Before going into the details, a premise is useful and necessary: calculating the financial cost of a military campaign abroad in a precise and exhaustive manner is complex because, in addition to the official “direct” costs, there are also “indirect” costs that are not explicitly reported in public documents and are therefore impossible to quantify precisely. We are referring to systemic costs (acquisition of new combat vehicles and new weaponry, updating of existing weapon systems to meet the needs arising during deployment in theatre, restocking of ammunition stocks, specific personnel training and health care costs for wounded and mutilated veterans) that the Defence apparatus and other public administrations have to bear for needs directly linked to ongoing operations, but which are not listed as such and therefore cannot be calculated.

However, it is possible to assess the financial impact borne by Italy in Afghanistan since 2001, starting from the official cost of participation in the military missions in Afghanistan that began in November 2001 (Enduring Freedom until 2006, ISAF until 2014, Resolute Support since 2015).
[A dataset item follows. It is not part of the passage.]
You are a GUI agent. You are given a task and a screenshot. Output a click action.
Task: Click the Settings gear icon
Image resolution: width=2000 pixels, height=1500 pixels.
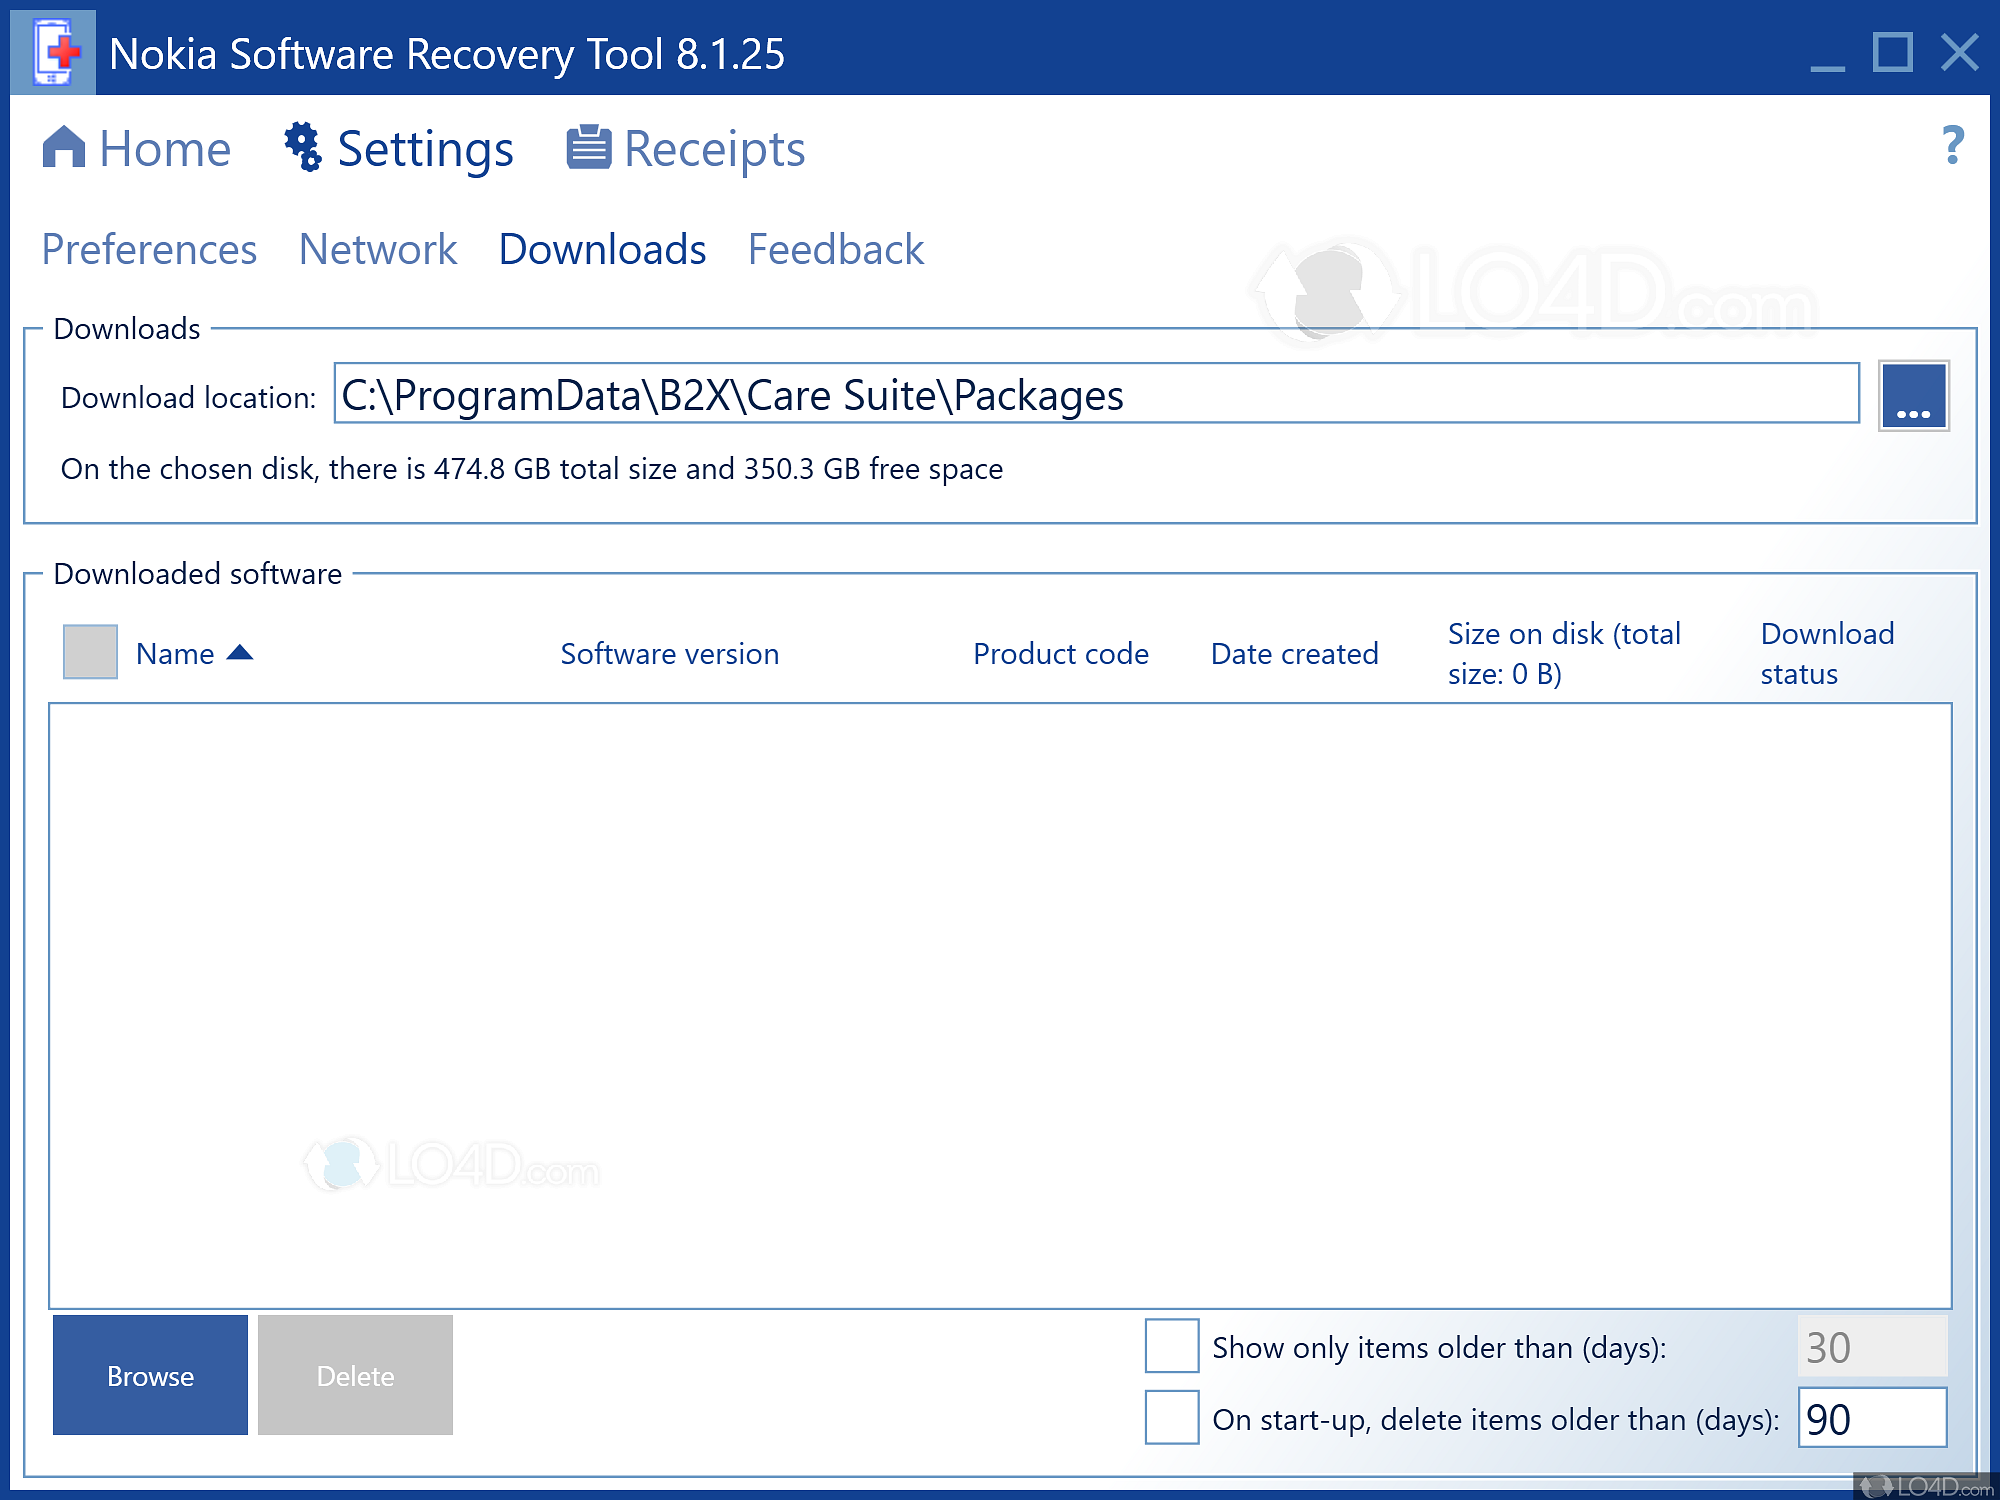tap(302, 148)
This is 6.77 billion in direct appropriations, which Mil€x was able to evaluate from the data contained in the Government Decrees annually extending the military missions in a first phase and then subsequently from the resolutions adopted by the Council of Ministers under the new rules laid down by the Law on international missions (Law 145 of 2016).

To this ‘net’ cost we have to add 720 million euros in support of the Afghan armed forces and police (120 million per year from 2015) and approximately 925 million in additional expenses related to the transport of troops, vehicles and materials to and from Italy, the construction of bases and other military infrastructure in the theatre, the intelligence support of AISE agents, the active and passive protection of bases, the protection of national diplomatic offices and instrumental military humanitarian activities (CIMIC, classified abroad, more realistically, as Psy Ops, i.e. psychological warfare: aid for information). These overheads were allocated to the deployment in Afghanistan with a parameterisation carried out on the number of personnel.

This gives a total figure of €8,418 million, compared to a support for civil cooperation operations of around €320 million in the same period of twenty years.